Extracted information.
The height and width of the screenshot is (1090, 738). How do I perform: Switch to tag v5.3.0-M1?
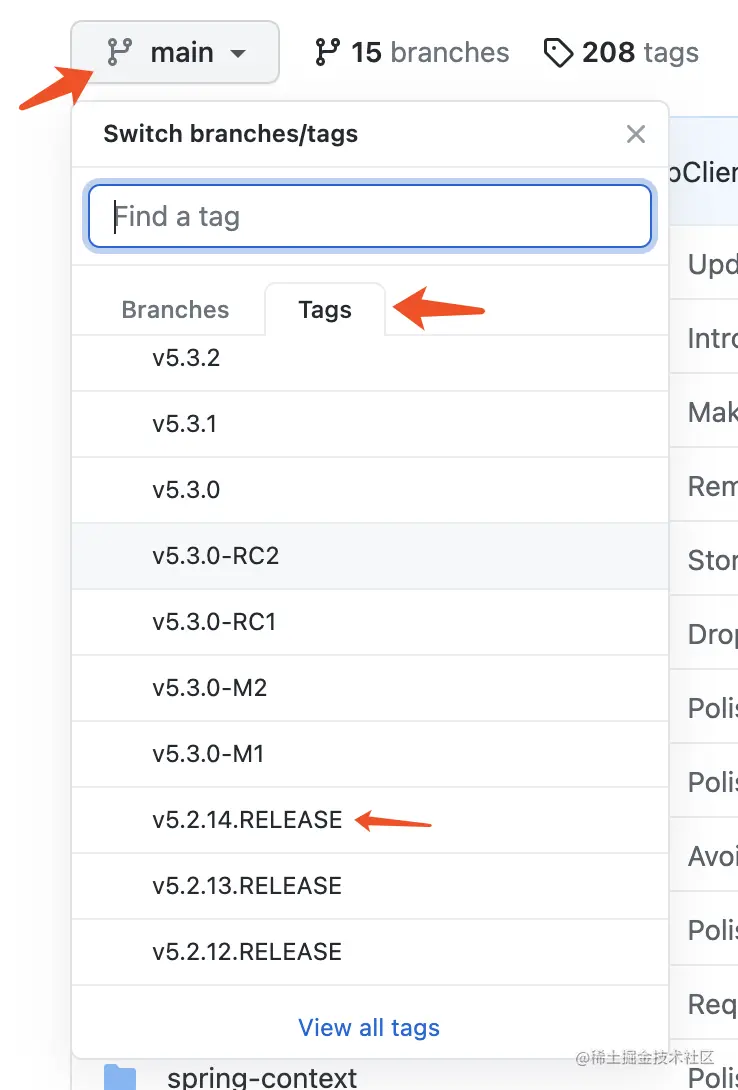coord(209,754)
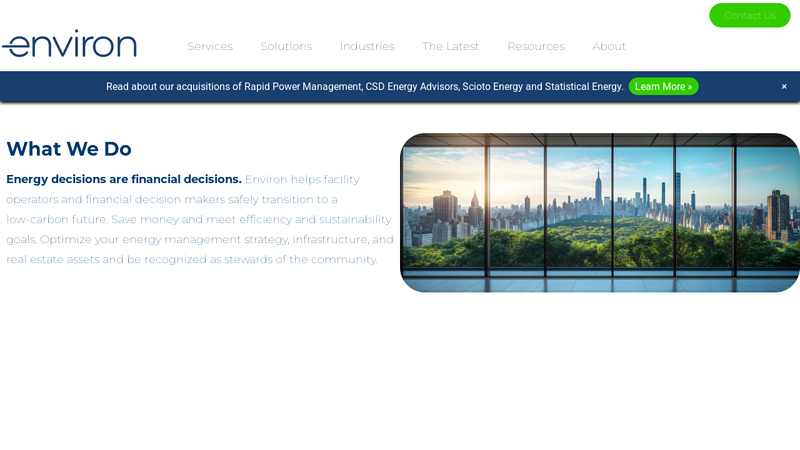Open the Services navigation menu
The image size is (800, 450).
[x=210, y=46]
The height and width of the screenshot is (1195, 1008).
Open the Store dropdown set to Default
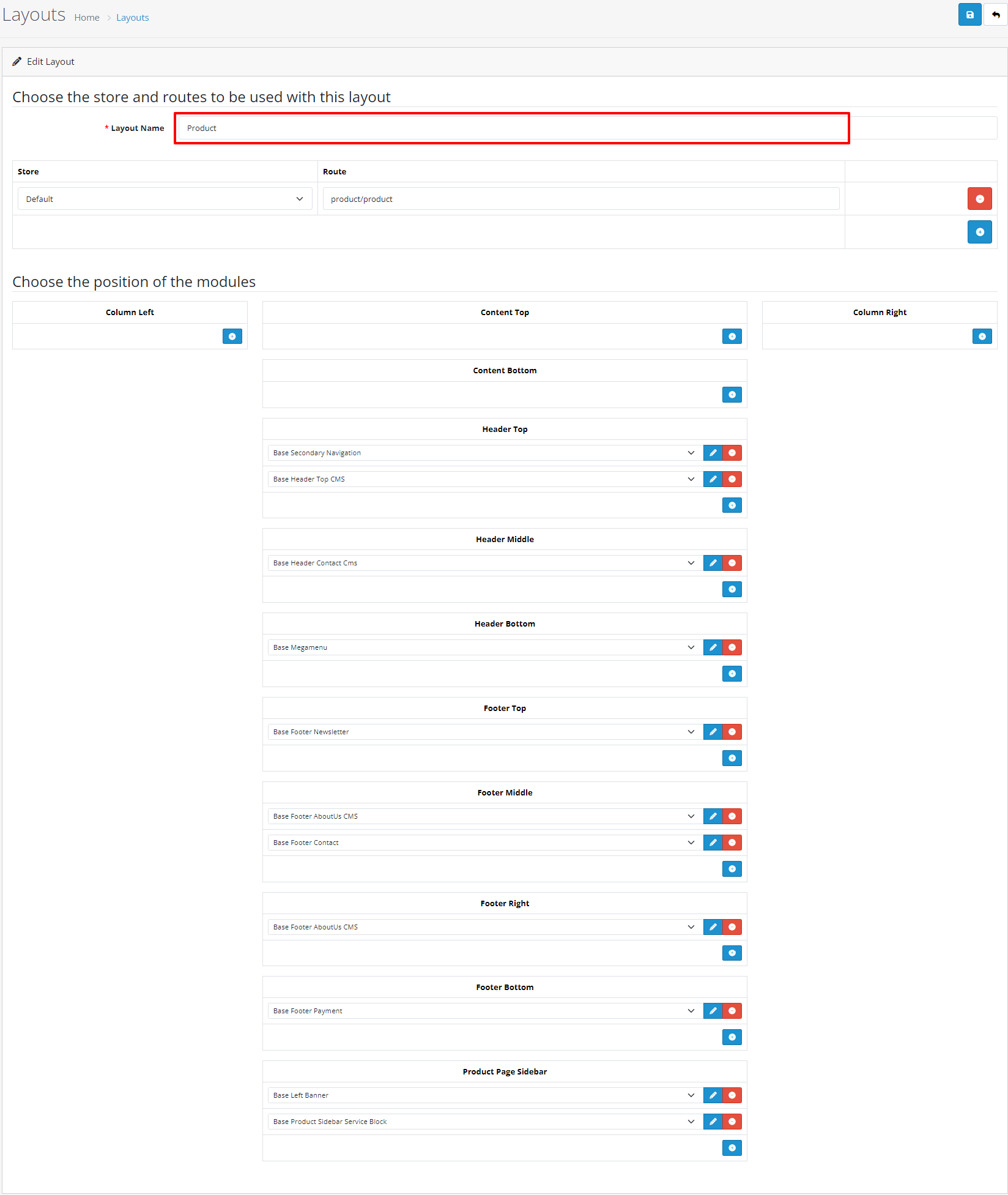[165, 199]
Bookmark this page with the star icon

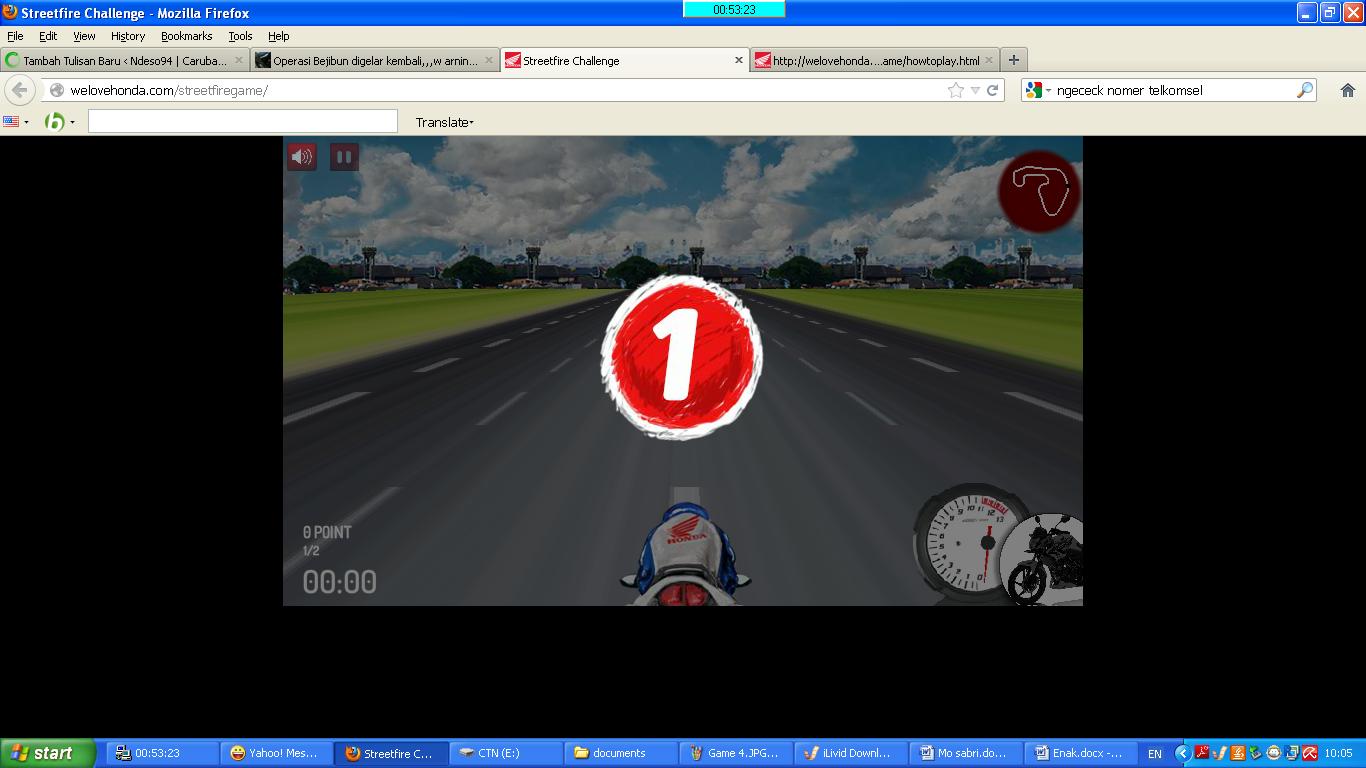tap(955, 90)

* * *

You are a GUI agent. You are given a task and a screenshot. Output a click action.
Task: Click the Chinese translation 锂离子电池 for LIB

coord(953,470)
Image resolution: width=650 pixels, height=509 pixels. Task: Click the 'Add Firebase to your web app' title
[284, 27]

Job.
Retype the lines starting with the one containing "The height and width of the screenshot is (1090, 738)." and ending with the one containing "tap(955, 90)", including both, and leave out the pictures.

Written answer.
The height and width of the screenshot is (1090, 738). How do I perform: Switch to tag v5.3.0-M1?
coord(209,754)
Open the Services navigation menu
The image size is (800, 450).
[x=210, y=46]
The height and width of the screenshot is (1195, 1008).
Open the Store dropdown set to Default
[165, 199]
Bookmark this page with the star icon

tap(955, 90)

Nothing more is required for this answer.